Segundo a defesa, o carro, uma Land Rover Range Rover Evoque Prestige 5d, modelo de 2015, possui valor compatível com veículos usados de padrão intermediário. Ele citou como referência a tabela Fipe (Fundação Instituto de Pesquisas Econômicas), que indicaria preço entre R$ 70 mil e argumentou que, com a depreciação, o valor real de mercado pode ficar entre R$ 65 mil. “Não se trata de um carro milionário ou fora da realidade. É um veículo comum dentro do mercado atual”, declarou.

O advogado também buscou afastar a associação entre o investigado e um perfil financeiro elevado.
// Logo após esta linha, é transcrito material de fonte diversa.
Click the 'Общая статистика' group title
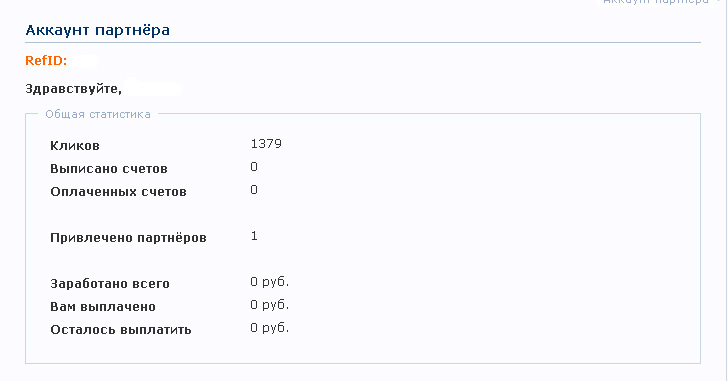 coord(98,114)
De acordo com ele, Waldecir é mecânico e não possui patrimônio que o enquadre como pessoa de alto poder aquisitivo. “É um trabalhador, uma pessoa simples, e não alguém abastado, como tem sido noticiado”, disse.

Levantamento de preços

Produzido pela Land Rover, o modelo Evoque Prestige é originalmente enquadrado no segmento de SUVs de luxo. Levantamento realizado pelo Jornal Opção Tocantins indica que o valor do modelo de Waldecir, pode variar no mercado de seminovos. Foram identificados anúncios entre R$ 97 mil e R$ 120 mil, a depender de fatores como ano de fabricação, estado de conservação e quilometragem.
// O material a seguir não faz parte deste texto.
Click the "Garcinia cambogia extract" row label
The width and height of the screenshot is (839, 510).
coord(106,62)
A discussão sobre o valor do carro ganhou destaque por estar relacionada ao contexto do crime. Conforme as investigações, o episódio teve início após uma discussão envolvendo estacionamento, situação na qual o veículo era conduzido pelo investigado. Waldecir José de Lima Júnior é apontado pela Polícia Civil como autor do disparo que matou o vigilante Dhemis Augusto do Santos e responde a investigação por homicídio preso em Palmas.

A reportagem também entrou em contato com a defesa da acusação de Waldecir José de Lima Júnior para obter posicionamento sobre as declarações apresentadas e aguarda retorno.